Consigne de travail =>
Pouvez-vous poursuivre le texte sur l'arsenal de Fou-Tchéou, donné ci-dessous, en reprenant après sa dernière phrase ?

== Extrait de texte

Tous les voyageurs qui ont passé à Fou-Tchéou et qui ont laissé des relations de leur voyage sont unanimes dans les éloges qu’ils ont décernés à l’institution de l’arsenal. Les résultats ont dépassé les espérances. Mais ce qui n’a pas été assez loué, et ce qui a ici une grande valeur, c’est la bonne administration de cet établissement, l’ordre et l’harmonie qui n’ont pas cessé d’y régner entre les Européens et les Chinois. Ceux-ci avaient l’administration de l’arsenal et en réglaient la discipline sous la surveillance d’un comité composé de hauts dignitaires de l’empire ; les Européens avaient seuls assumé la direction des travaux et de l’instruction. C’est à ce système que la petite colonie française de l’arsenal dut de ne rencontrer toujours que des difficultés aplanies, et que les uns et les autres n’eurent qu’à se féliciter et de l’énergie déployée dans le contrôle et des progrès réalisés par l’enseignement.

« Notre pays peut, je crois, dit M. Giquel dans le même Mémoire que je citais plus haut, retirer quelques fruits de cette création : la direction des travaux étant toute française, les chefs chinois sont à même d’apprécier nos méthodes de travail et nos procédés de fabrication. Les ateliers ont été organisés avec des machines-outils venant de France, et l’arsenal entretient avec notre industrie des relations suivies. L’instruction industrielle donnée aux élèves et aux apprentis étant également française, ceux-ci jetteront tout naturellement les yeux sur la France, lorsque les progrès réalisés en Chine leur feront désirer de sortir du cercle borné dans lequel ils sont encore restreints. »

====
== Enregistrements de données

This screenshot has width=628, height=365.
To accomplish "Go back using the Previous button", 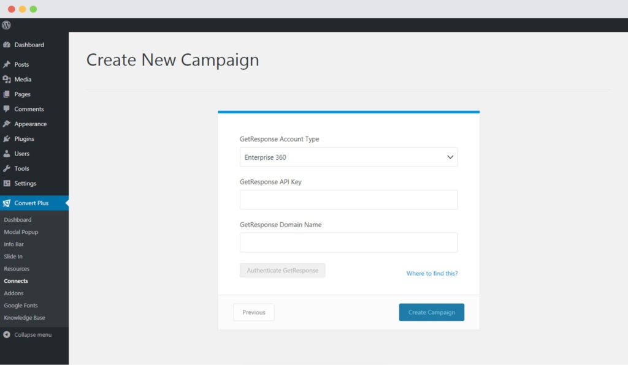I will (x=253, y=312).
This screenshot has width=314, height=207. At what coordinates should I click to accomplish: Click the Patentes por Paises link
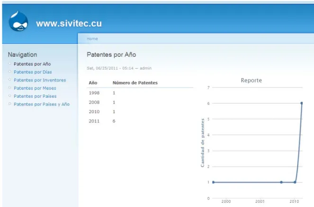click(x=35, y=96)
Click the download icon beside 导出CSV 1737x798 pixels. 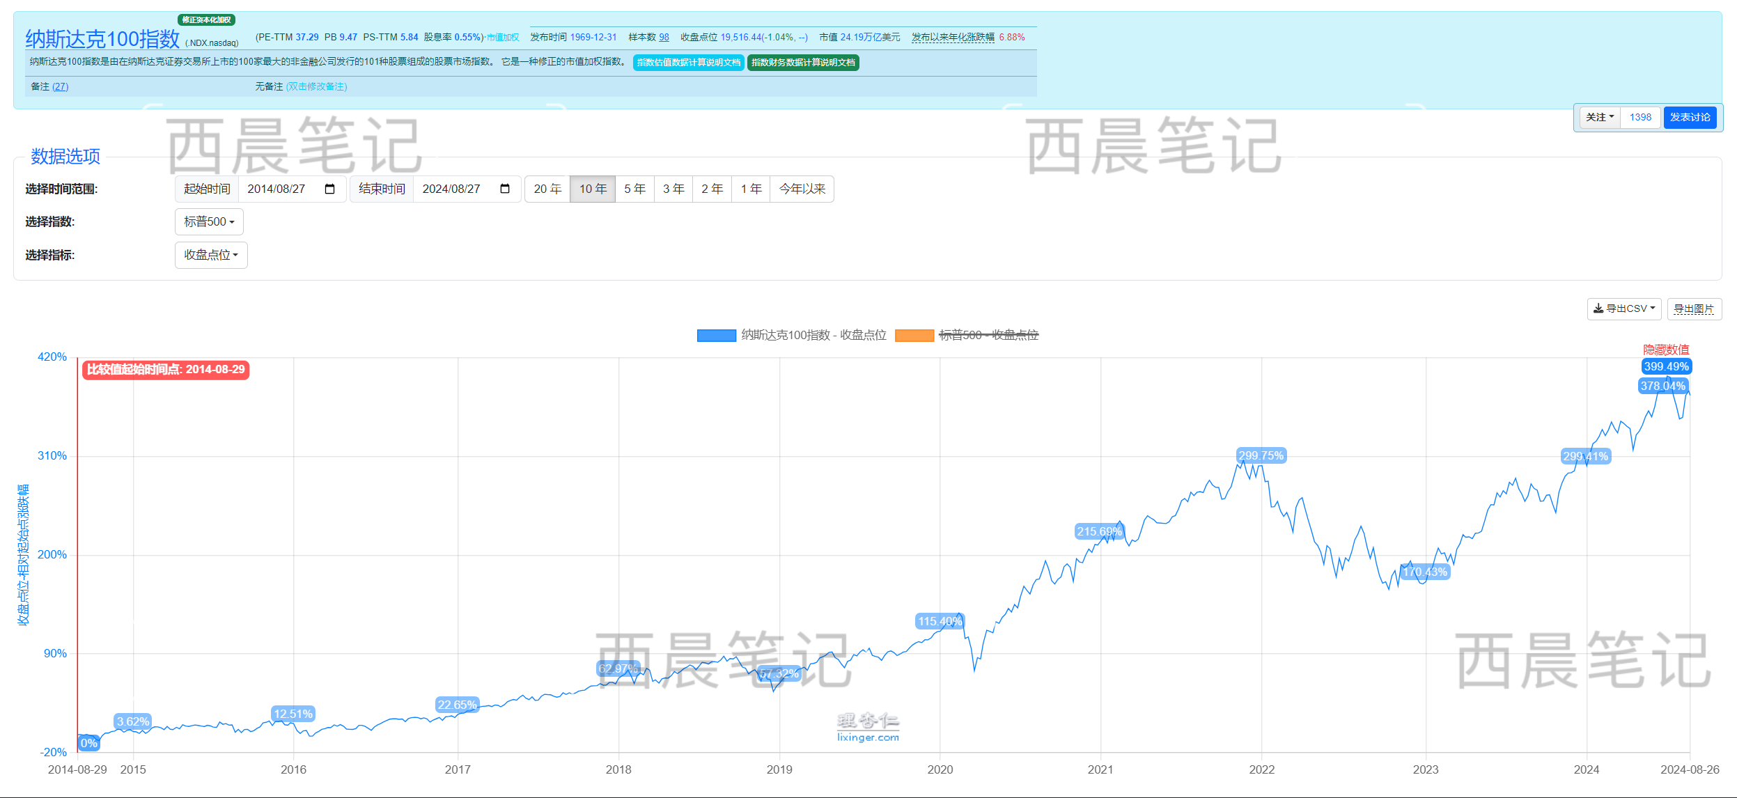pyautogui.click(x=1599, y=308)
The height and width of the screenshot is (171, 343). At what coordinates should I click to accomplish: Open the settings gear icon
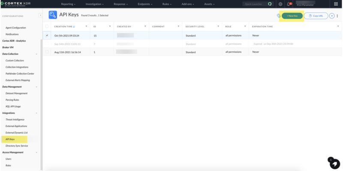(280, 4)
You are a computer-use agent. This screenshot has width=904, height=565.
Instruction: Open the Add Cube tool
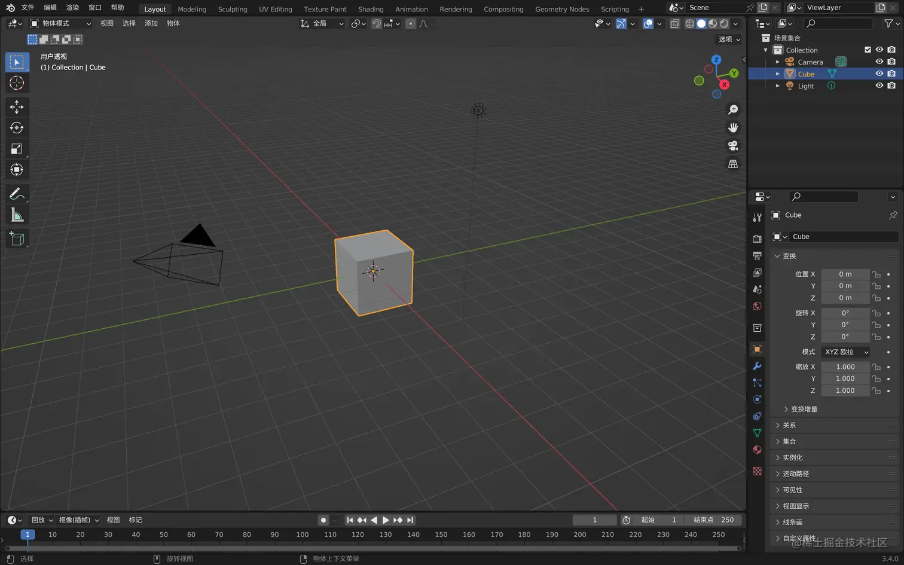point(17,238)
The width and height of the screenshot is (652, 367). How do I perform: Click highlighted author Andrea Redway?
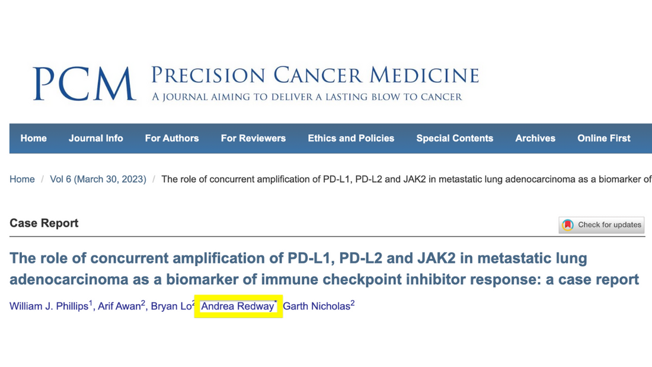tap(238, 307)
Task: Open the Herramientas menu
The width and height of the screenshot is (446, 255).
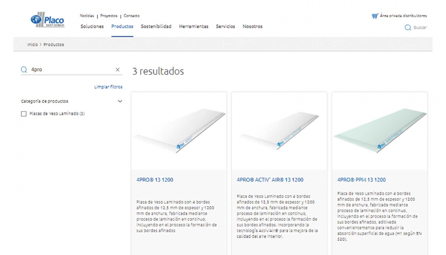Action: point(193,26)
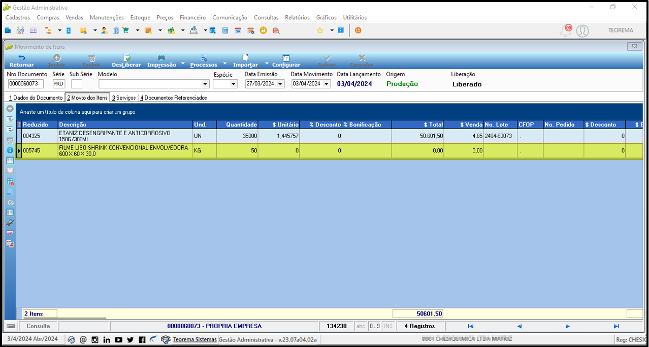Go to the last record arrow
This screenshot has width=649, height=347.
click(x=616, y=326)

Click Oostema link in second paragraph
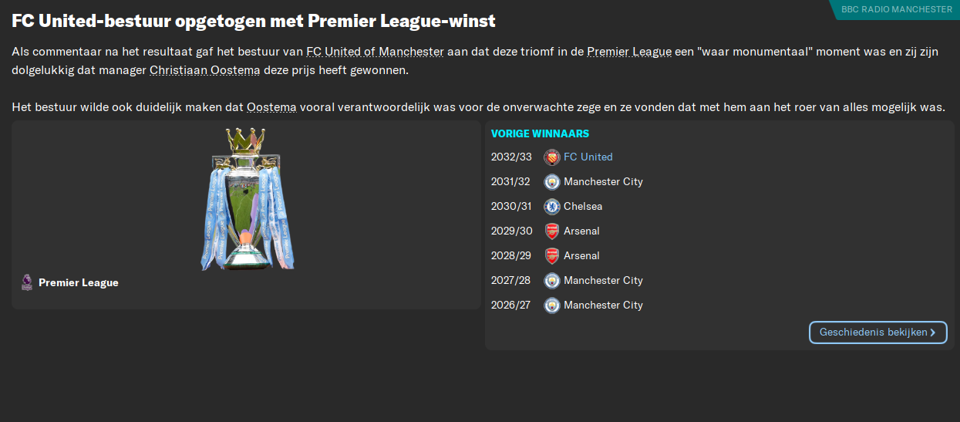tap(271, 106)
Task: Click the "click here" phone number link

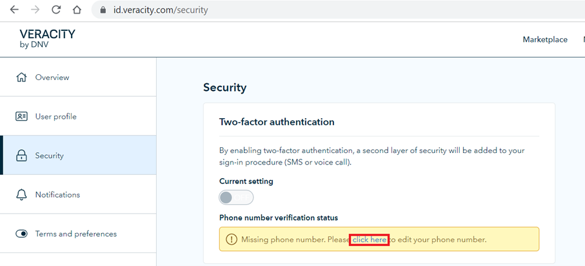Action: 370,240
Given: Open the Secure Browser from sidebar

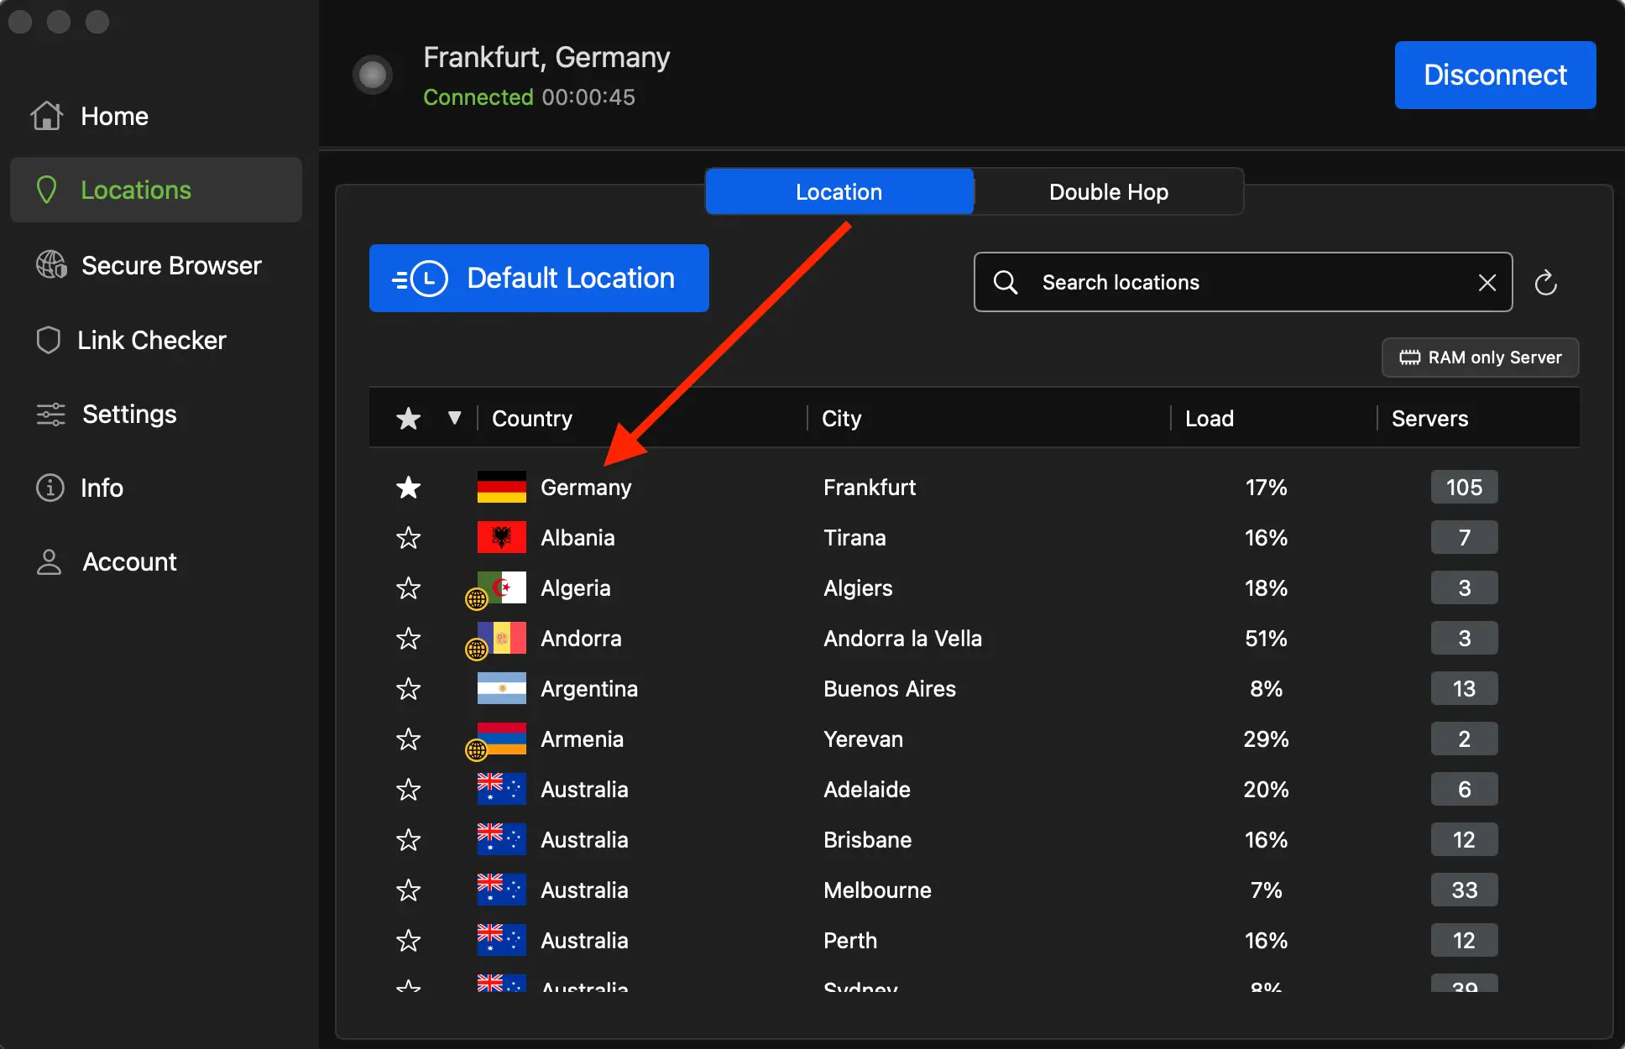Looking at the screenshot, I should coord(50,265).
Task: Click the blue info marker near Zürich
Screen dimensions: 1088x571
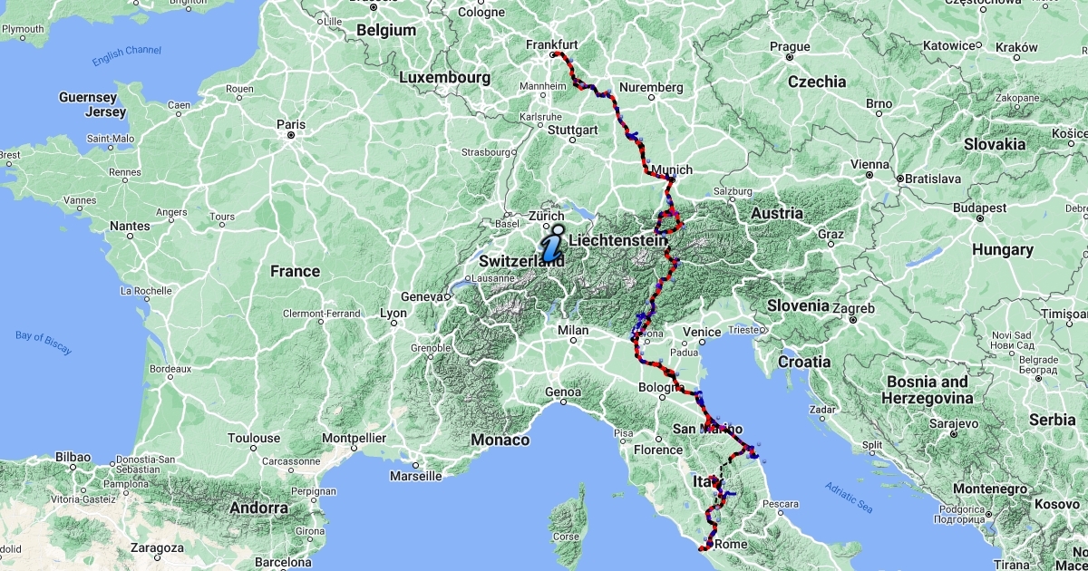Action: point(550,244)
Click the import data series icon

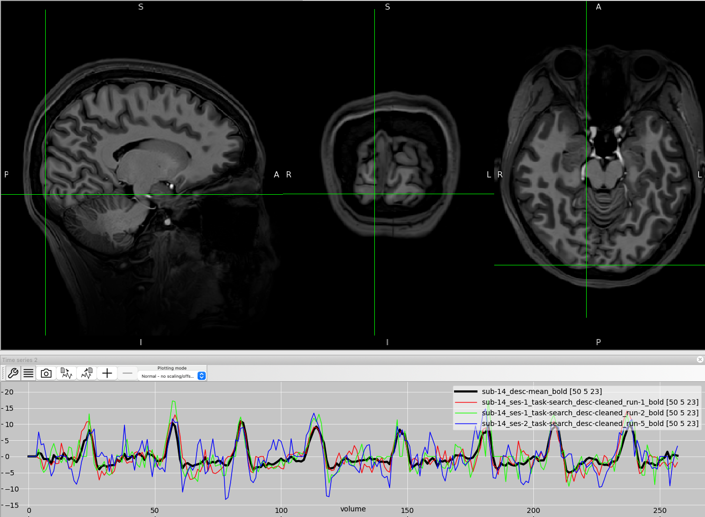pyautogui.click(x=67, y=374)
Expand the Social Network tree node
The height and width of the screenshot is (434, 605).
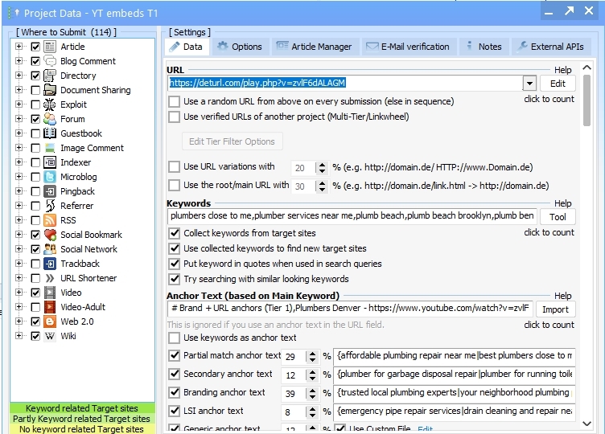pos(19,249)
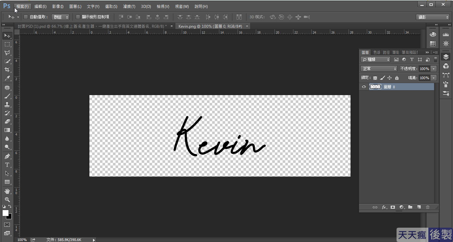
Task: Select the Hand tool
Action: [7, 191]
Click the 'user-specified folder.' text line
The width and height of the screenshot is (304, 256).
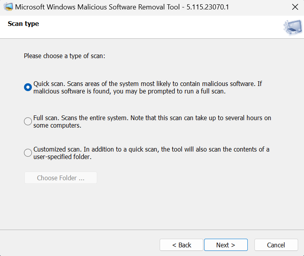(x=63, y=157)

====

Réponse à la consigne =>
Ces paroles, où respire un patriotisme élevé, exempt d’ambitions stériles, peuvent être citées sans regrets par un Chinois. Qui donc parmi nous ne battrait pas des mains en entendant ce noble langage animé de cet amour vrai de la patrie qui lui fait l’hommage, comme d’un tribut, de toutes les peines patiemment supportées, de tous les efforts réalisés, et qui salue l’avenir comme une espérance et une source de bienfaits ? Les institutions comme celles de l’arsenal de Fou-Tchéou sont grandes parce qu’elles créent des rivalités civilisatrices, et seules préparent le triomphe des idées généreuses qui rendent les peuples plus unis. C’est par elles, et par elles seulement, que naîtra le progrès.

Tcheng-Ki-Tong.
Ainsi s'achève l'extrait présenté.